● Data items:
*****

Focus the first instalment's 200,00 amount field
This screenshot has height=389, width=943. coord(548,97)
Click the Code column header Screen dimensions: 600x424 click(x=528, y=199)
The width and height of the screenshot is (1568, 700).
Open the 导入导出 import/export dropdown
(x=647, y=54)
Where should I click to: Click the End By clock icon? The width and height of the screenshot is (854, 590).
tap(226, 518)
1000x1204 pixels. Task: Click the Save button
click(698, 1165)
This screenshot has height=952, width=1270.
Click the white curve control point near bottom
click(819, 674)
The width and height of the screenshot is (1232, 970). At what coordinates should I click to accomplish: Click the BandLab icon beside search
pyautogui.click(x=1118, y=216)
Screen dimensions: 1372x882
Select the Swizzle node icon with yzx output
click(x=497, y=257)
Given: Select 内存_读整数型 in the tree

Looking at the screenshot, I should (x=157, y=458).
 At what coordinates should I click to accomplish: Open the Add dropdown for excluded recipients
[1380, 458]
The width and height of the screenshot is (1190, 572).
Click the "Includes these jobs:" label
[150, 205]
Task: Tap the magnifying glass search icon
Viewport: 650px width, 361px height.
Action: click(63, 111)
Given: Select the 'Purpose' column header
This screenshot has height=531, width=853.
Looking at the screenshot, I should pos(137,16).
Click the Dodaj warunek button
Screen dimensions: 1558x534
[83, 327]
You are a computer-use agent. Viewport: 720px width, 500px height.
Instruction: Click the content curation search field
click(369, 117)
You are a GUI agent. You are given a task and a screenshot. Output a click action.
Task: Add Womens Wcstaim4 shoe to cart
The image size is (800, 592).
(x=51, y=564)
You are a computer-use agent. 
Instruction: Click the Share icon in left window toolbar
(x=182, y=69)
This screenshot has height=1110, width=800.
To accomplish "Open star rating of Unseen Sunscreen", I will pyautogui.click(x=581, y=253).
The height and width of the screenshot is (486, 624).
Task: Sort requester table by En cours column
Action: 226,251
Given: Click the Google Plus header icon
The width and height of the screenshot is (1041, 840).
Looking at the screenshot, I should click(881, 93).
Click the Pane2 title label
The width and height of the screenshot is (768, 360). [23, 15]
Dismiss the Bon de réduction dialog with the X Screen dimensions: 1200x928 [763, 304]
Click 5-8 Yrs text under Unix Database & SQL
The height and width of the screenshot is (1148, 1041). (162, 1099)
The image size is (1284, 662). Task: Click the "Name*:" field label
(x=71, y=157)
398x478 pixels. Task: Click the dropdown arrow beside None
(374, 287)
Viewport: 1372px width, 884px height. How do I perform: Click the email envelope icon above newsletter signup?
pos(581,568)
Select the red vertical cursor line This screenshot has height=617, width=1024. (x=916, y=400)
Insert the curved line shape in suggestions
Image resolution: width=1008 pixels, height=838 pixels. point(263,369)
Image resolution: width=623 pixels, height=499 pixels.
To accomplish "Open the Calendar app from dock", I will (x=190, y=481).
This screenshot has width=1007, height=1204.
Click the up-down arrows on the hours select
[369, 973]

*****

● Work instructions: Reproduce every record, making sure each one stays exactly the same.

● Problem solution:
Focus the first instalment's 200,00 amount field
This screenshot has height=389, width=943. coord(548,97)
Click the Code column header Screen dimensions: 600x424 click(x=528, y=199)
The width and height of the screenshot is (1568, 700).
Open the 导入导出 import/export dropdown
(x=647, y=54)
Where should I click to: Click the End By clock icon? The width and height of the screenshot is (854, 590).
tap(226, 518)
1000x1204 pixels. Task: Click the Save button
click(698, 1165)
This screenshot has height=952, width=1270.
Click the white curve control point near bottom
click(819, 674)
The width and height of the screenshot is (1232, 970). At what coordinates should I click to accomplish: Click the BandLab icon beside search
pyautogui.click(x=1118, y=216)
Screen dimensions: 1372x882
Select the Swizzle node icon with yzx output
click(x=497, y=257)
Given: Select 内存_读整数型 in the tree

Looking at the screenshot, I should (x=157, y=458).
 At what coordinates should I click to accomplish: Open the Add dropdown for excluded recipients
[1380, 458]
The width and height of the screenshot is (1190, 572).
Click the "Includes these jobs:" label
[150, 205]
Task: Tap the magnifying glass search icon
Viewport: 650px width, 361px height.
Action: click(63, 111)
Given: Select the 'Purpose' column header
This screenshot has height=531, width=853.
Looking at the screenshot, I should pos(137,16).
Click the Dodaj warunek button
Screen dimensions: 1558x534
[83, 327]
You are a computer-use agent. Viewport: 720px width, 500px height.
Instruction: Click the content curation search field
click(369, 117)
You are a GUI agent. You are given a task and a screenshot. Output a click action.
Task: Add Womens Wcstaim4 shoe to cart
The image size is (800, 592).
(x=51, y=564)
You are a computer-use agent. 
Instruction: Click the Share icon in left window toolbar
(x=182, y=69)
This screenshot has height=1110, width=800.
To accomplish "Open star rating of Unseen Sunscreen", I will pyautogui.click(x=581, y=253).
The height and width of the screenshot is (486, 624).
Task: Sort requester table by En cours column
Action: 226,251
Given: Click the Google Plus header icon
The width and height of the screenshot is (1041, 840).
Looking at the screenshot, I should click(881, 93).
Click the Pane2 title label
The width and height of the screenshot is (768, 360). [23, 15]
Dismiss the Bon de réduction dialog with the X Screen dimensions: 1200x928 [763, 304]
Click 5-8 Yrs text under Unix Database & SQL
The height and width of the screenshot is (1148, 1041). (162, 1099)
The image size is (1284, 662). Task: Click the "Name*:" field label
(x=71, y=157)
398x478 pixels. Task: Click the dropdown arrow beside None
(374, 287)
Viewport: 1372px width, 884px height. How do I perform: Click the email envelope icon above newsletter signup?
pos(581,568)
Select the red vertical cursor line This screenshot has height=617, width=1024. (x=916, y=400)
Insert the curved line shape in suggestions
Image resolution: width=1008 pixels, height=838 pixels. point(263,369)
Image resolution: width=623 pixels, height=499 pixels.
To accomplish "Open the Calendar app from dock", I will (x=190, y=481).
This screenshot has width=1007, height=1204.
Click the up-down arrows on the hours select
[369, 973]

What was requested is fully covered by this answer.